Latitude / Longitude:
4,219 ft (1,286 m)
Mountain (MST) (UTC-7)
Salduro (also Salduro Siding) is a ghost town located in Tooele County, Utah, United States. The name “Salduro” is a combination of Spanish words and means hard salt. The settlement was located on the geologically-significant Salduro Salt Marsh, also known as the Bonneville Salt Flats. Bonneville Speedway is located approximately 1 mi (1.6 km) north of Salduro. Salduro formed next to the Western Pacific Railroad, which was completed in the early 1900s. Significant salt beds were identified during the construction of the railroad, and several mining claims soon followed. After several years of unprofitable attempts to produce salt, the claims were leased by the Capell Salt Company, which erected a small mill near Salduro.

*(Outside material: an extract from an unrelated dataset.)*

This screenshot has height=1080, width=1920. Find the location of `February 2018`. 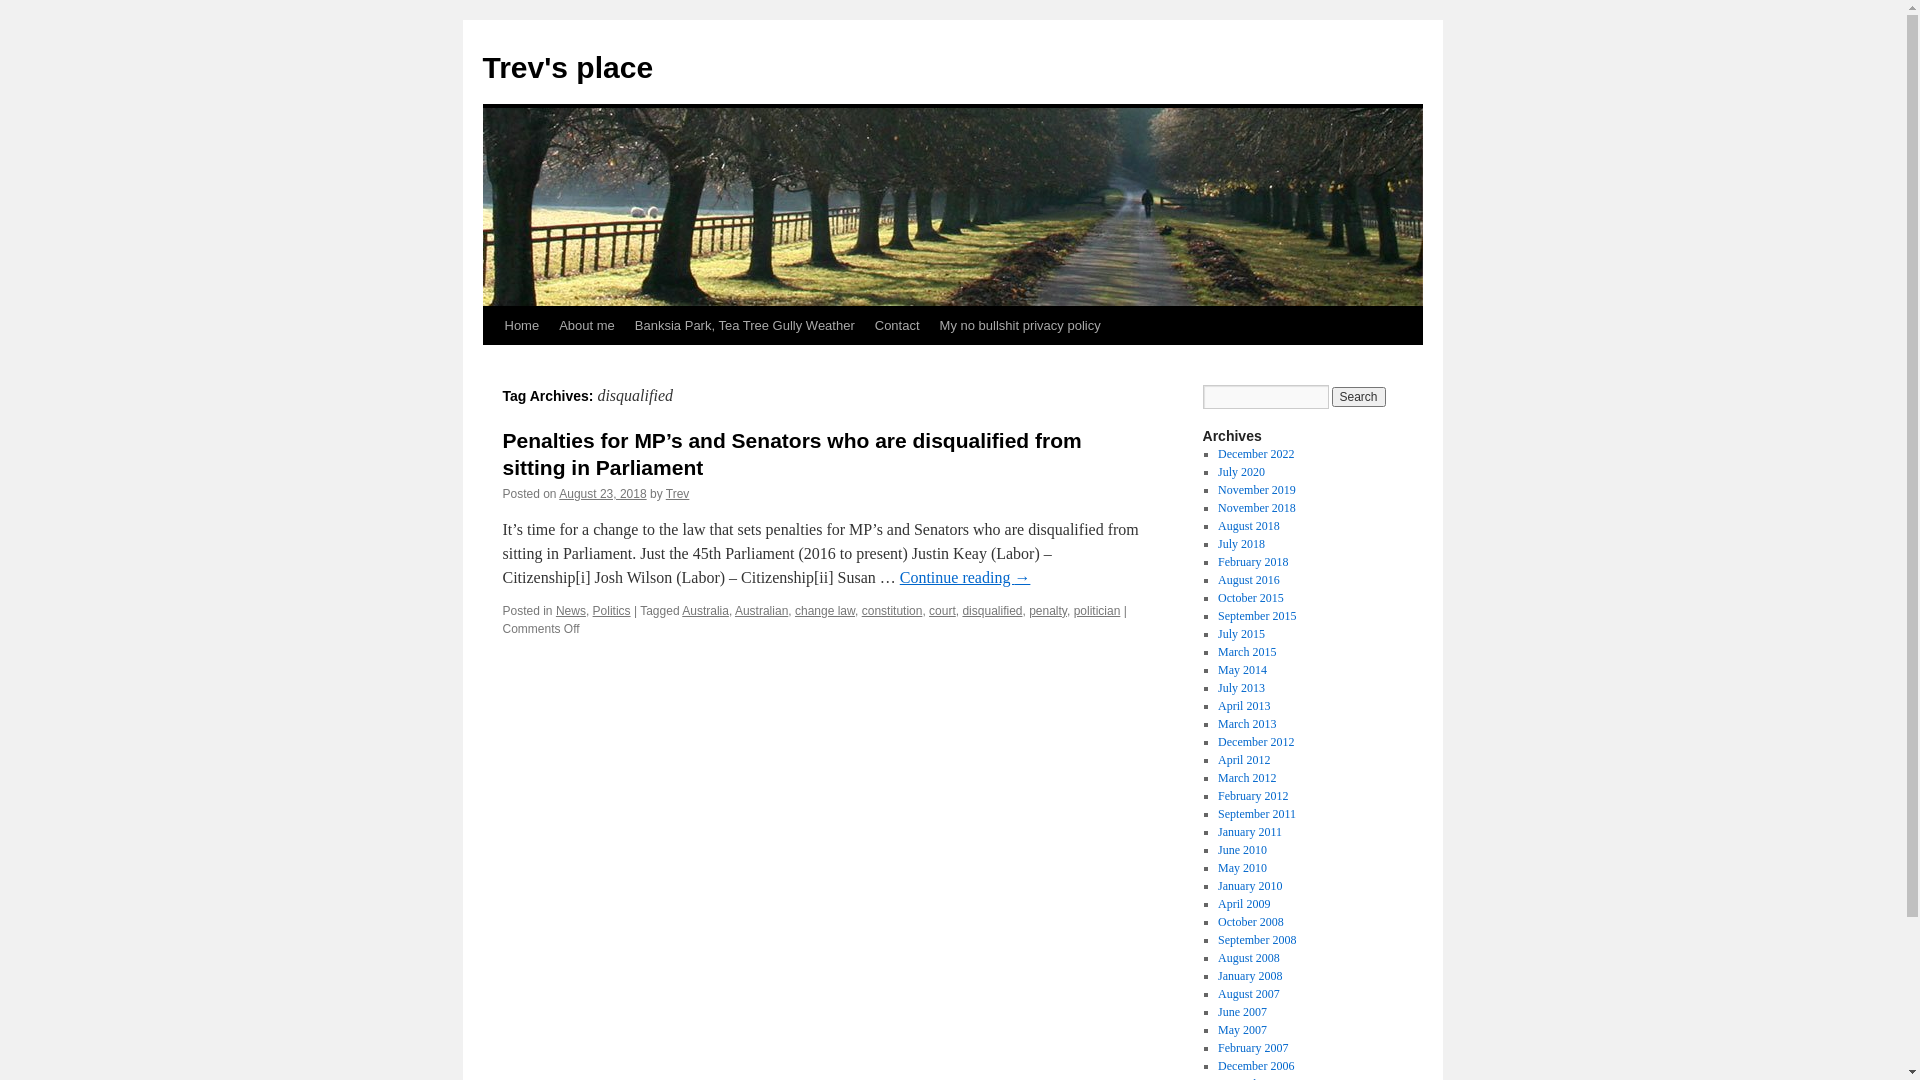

Around 1916, the Capell Salt Company merged into (or was transferred to) the Solvay Process Company, a potash producer. That same year, the Solvay Process Company began extracting potash from subsurface brines of the Salduro Salt Marsh. The operation was constructed on the south side of the Western Pacific Railroad at Salduro station.
In 1944, the potash plant at Salduro closed. Shortly after, fire swept through the settlement, and it was soon abandoned.
On June 23, 1924, U.S. Army test pilot Russell Maughan performed the first dawn-to-dusk transcontinental flight across the United States, flying a Curtiss P-1 Hawk. One of his five refueling stops was in Salduro. The settlement gained prominence in the 1930s and 40s when significant potash and salt were mined nearby.